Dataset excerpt

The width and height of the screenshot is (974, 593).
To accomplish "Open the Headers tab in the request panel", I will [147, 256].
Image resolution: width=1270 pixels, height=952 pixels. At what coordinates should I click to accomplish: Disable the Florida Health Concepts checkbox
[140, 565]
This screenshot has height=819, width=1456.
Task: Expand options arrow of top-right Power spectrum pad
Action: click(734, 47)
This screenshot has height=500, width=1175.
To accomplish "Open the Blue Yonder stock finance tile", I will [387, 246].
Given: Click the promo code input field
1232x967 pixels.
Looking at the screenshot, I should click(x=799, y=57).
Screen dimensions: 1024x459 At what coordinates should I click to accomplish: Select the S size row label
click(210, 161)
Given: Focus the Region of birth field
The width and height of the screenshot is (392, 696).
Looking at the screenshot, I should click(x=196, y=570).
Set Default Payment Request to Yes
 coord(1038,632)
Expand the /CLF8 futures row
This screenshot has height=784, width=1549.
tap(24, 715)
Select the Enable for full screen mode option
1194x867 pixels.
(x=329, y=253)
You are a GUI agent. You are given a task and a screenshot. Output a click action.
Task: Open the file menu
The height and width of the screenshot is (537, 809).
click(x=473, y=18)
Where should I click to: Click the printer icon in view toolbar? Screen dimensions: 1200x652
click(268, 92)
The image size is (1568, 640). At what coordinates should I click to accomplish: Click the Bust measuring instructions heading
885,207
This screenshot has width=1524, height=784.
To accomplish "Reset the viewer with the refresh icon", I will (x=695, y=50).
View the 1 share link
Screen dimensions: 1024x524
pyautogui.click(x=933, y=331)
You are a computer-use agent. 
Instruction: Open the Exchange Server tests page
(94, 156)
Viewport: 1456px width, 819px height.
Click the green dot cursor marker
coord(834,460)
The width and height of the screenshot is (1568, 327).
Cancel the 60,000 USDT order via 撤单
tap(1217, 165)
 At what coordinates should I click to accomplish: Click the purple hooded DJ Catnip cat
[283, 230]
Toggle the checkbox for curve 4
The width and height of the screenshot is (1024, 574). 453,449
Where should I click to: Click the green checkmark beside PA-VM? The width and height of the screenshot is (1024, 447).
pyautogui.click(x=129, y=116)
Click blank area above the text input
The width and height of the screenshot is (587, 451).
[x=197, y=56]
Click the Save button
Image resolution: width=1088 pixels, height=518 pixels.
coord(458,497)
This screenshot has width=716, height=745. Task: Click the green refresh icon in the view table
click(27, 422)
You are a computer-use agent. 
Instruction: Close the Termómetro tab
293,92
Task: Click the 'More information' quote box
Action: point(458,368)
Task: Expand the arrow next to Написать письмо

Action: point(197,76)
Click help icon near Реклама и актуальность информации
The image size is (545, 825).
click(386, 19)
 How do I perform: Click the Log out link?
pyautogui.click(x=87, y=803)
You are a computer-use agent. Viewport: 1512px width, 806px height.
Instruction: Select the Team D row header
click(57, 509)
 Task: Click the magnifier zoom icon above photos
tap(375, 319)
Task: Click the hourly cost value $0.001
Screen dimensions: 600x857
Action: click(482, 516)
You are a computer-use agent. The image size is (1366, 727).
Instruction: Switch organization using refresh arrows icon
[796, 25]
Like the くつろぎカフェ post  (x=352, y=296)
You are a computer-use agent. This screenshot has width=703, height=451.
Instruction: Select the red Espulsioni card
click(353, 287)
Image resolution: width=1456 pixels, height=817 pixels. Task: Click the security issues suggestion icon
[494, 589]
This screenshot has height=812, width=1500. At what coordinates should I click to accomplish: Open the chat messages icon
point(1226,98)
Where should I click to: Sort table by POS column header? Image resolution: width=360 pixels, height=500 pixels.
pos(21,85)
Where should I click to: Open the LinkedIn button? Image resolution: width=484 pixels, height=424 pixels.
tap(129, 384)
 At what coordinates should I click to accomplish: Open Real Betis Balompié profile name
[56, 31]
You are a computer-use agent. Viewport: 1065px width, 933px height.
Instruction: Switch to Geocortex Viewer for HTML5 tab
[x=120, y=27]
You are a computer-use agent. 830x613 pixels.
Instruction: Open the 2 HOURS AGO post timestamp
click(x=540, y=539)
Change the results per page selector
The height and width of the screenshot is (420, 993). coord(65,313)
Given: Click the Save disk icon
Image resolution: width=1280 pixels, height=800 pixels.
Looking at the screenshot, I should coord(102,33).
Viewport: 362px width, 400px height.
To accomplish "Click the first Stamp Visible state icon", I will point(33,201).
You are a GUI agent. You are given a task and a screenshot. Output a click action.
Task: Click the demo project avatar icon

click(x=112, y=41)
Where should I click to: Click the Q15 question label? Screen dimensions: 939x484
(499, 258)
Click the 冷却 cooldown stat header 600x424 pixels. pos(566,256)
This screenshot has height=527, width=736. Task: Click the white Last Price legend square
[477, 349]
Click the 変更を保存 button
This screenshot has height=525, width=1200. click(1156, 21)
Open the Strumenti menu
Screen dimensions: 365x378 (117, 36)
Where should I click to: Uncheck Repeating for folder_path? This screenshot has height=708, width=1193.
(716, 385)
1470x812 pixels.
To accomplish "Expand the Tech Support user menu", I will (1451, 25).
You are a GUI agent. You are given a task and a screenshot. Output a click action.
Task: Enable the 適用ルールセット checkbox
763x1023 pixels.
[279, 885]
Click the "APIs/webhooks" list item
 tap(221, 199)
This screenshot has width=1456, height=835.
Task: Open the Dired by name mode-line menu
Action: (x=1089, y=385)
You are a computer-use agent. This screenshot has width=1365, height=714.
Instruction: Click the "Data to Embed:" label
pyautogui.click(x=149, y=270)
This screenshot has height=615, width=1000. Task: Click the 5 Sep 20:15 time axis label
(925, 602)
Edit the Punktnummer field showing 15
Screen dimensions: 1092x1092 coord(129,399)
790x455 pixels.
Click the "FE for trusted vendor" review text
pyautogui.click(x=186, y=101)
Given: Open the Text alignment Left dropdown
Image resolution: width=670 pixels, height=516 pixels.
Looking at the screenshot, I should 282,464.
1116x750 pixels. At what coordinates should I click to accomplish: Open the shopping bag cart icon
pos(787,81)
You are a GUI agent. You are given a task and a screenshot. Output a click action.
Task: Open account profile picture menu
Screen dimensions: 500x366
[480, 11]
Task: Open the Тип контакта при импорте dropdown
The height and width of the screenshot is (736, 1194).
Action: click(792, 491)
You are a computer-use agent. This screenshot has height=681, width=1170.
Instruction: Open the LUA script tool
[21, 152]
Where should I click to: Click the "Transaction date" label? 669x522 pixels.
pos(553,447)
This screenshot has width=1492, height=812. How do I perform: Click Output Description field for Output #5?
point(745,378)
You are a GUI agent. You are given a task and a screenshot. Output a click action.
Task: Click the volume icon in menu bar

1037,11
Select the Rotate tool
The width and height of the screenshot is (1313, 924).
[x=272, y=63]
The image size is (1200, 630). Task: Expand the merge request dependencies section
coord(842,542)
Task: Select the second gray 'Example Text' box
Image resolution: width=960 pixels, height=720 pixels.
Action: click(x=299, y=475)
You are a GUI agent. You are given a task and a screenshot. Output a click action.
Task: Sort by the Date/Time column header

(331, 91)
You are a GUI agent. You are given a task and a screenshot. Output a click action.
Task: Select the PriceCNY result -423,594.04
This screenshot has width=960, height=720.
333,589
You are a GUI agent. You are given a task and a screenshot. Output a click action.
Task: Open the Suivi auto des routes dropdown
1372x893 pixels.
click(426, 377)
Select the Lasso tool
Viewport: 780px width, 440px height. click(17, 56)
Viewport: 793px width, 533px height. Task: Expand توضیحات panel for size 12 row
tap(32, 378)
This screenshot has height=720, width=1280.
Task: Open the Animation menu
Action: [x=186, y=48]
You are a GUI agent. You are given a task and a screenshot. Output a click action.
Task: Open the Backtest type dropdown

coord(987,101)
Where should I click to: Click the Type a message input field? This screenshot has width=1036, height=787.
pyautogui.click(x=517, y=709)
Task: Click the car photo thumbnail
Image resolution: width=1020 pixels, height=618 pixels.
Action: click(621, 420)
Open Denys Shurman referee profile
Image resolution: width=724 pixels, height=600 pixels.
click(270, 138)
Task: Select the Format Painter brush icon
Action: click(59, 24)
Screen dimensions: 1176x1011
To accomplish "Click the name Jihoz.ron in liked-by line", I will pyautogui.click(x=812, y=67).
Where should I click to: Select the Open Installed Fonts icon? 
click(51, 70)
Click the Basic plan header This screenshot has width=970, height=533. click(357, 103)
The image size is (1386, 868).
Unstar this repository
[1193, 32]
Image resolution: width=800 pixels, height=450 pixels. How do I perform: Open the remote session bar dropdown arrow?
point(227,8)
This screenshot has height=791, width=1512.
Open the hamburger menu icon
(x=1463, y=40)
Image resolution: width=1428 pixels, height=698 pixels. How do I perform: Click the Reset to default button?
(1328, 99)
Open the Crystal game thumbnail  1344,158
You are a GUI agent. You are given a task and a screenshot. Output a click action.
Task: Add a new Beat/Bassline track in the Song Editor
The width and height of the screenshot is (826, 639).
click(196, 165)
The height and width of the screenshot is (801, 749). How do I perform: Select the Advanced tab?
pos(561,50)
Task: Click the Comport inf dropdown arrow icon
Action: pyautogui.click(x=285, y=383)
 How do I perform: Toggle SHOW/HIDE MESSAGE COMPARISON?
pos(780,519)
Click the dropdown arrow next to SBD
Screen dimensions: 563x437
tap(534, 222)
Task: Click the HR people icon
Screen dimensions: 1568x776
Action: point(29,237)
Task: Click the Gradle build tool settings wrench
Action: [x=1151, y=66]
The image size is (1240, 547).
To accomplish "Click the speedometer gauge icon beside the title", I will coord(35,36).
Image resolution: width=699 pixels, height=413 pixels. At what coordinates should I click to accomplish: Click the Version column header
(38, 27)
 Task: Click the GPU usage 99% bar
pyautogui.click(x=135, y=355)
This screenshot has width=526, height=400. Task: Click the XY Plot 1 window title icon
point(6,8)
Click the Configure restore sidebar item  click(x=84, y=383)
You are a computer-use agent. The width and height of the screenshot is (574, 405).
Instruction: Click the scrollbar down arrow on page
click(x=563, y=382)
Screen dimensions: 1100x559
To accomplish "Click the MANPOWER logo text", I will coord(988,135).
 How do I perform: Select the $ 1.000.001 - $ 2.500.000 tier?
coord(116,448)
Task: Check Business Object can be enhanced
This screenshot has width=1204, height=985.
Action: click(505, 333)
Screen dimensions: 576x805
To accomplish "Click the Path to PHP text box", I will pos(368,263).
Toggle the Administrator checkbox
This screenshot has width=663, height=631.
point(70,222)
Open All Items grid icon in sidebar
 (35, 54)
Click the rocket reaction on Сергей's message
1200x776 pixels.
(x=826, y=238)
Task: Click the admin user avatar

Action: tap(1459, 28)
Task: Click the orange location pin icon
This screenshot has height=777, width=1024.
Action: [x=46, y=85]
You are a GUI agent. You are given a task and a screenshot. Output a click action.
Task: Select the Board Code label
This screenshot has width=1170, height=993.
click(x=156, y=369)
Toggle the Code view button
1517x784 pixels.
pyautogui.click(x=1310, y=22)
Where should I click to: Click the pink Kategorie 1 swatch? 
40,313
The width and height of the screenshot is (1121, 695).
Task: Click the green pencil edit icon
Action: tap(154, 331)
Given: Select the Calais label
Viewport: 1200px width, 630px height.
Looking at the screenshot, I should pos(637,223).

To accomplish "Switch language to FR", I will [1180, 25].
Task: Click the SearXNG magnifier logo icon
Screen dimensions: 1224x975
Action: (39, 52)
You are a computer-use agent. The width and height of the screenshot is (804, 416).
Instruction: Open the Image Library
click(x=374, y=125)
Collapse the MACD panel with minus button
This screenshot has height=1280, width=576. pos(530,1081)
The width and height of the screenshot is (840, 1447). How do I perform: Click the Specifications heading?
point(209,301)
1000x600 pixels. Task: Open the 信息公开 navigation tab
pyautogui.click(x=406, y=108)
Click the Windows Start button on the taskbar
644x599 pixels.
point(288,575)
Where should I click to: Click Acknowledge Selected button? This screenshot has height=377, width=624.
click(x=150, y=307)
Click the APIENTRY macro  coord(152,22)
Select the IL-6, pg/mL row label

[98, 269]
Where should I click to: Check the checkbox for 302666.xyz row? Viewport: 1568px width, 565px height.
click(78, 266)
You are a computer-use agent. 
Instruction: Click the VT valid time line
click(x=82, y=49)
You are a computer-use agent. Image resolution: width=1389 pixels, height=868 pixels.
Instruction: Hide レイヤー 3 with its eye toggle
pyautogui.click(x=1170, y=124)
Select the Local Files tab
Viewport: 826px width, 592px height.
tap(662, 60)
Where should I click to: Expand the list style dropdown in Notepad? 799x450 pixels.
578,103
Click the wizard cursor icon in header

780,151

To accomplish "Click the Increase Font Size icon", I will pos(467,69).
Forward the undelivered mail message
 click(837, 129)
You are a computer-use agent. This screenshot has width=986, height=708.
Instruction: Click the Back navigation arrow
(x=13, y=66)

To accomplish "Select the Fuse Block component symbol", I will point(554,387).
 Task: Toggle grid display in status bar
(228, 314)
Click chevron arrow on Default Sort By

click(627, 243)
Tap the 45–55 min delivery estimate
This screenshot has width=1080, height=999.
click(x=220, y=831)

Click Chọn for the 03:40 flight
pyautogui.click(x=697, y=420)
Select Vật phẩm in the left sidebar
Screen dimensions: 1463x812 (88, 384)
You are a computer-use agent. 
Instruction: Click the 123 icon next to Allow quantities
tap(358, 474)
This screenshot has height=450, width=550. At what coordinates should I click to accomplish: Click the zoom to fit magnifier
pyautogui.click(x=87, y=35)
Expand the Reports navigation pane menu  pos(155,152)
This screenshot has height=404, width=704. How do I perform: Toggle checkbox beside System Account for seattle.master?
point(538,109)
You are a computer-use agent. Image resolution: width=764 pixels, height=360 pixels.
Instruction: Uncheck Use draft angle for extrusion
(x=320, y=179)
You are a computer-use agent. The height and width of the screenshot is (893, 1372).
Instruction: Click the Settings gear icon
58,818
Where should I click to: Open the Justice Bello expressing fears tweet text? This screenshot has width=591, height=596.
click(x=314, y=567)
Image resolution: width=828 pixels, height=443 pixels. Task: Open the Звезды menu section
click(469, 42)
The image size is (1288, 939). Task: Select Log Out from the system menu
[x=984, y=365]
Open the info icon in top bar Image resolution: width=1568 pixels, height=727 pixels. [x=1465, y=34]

Prompt: Copy the entries beginning with the line that contains "How do I perform: Select the $" and continuing through the line that contains "Action: tap(1459, 28)". In your copy, substitute "heart" for "rocket" and leave everything else the same.

Output below:
 How do I perform: Select the $ 1.000.001 - $ 2.500.000 tier?
coord(116,448)
Task: Check Business Object can be enhanced
This screenshot has width=1204, height=985.
Action: click(505, 333)
Screen dimensions: 576x805
To accomplish "Click the Path to PHP text box", I will pos(368,263).
Toggle the Administrator checkbox
This screenshot has width=663, height=631.
point(70,222)
Open All Items grid icon in sidebar
 (35, 54)
Click the heart reaction on Сергей's message
1200x776 pixels.
(x=826, y=238)
Task: Click the admin user avatar

Action: tap(1459, 28)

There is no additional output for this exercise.